- **Goal of the exercise**
How many lines in the data that follows contain the word "will"? Only that number is needed.

※ ※ ※

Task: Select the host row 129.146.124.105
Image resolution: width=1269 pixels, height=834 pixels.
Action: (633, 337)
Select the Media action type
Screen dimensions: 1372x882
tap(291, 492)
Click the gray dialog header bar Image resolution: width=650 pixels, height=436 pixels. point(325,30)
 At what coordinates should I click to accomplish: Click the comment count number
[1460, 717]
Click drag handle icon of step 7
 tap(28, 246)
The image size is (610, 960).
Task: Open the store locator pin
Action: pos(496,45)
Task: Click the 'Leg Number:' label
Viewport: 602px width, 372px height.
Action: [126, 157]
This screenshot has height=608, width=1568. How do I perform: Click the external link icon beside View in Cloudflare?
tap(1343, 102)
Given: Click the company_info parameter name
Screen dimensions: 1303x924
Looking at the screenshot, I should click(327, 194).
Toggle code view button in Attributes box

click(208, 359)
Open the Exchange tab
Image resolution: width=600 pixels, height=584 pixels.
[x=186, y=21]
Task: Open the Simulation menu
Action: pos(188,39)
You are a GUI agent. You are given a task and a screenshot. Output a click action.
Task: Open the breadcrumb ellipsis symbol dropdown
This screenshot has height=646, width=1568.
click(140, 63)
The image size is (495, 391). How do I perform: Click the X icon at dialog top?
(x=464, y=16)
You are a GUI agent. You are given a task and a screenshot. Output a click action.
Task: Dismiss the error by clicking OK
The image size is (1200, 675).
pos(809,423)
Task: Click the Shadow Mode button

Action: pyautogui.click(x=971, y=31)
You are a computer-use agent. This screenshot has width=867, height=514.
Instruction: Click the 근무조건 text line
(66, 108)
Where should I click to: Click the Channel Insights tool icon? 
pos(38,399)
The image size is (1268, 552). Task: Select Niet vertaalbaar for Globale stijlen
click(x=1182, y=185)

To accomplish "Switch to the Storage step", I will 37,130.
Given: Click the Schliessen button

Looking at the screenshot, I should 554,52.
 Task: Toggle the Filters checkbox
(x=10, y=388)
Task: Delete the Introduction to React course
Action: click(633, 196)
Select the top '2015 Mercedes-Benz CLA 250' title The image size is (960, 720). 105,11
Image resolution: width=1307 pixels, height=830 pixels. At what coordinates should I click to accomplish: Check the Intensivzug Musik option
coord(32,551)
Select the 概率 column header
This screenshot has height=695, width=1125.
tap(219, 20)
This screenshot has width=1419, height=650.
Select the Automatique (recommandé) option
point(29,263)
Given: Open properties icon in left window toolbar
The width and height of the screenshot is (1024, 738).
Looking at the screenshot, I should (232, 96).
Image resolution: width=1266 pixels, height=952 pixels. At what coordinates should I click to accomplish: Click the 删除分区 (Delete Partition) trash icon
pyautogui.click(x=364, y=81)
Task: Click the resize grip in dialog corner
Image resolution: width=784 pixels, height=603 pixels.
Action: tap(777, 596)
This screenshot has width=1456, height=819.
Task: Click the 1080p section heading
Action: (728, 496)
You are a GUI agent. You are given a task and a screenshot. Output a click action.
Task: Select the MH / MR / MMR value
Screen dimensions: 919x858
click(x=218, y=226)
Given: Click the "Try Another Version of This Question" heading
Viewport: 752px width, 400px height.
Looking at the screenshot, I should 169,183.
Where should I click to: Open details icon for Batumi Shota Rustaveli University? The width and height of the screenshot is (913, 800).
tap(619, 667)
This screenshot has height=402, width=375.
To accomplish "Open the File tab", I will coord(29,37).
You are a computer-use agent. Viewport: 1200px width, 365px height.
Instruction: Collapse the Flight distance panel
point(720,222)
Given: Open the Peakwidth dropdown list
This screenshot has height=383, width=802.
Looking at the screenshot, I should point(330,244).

※ ※ ※

- **Completed exercise**
2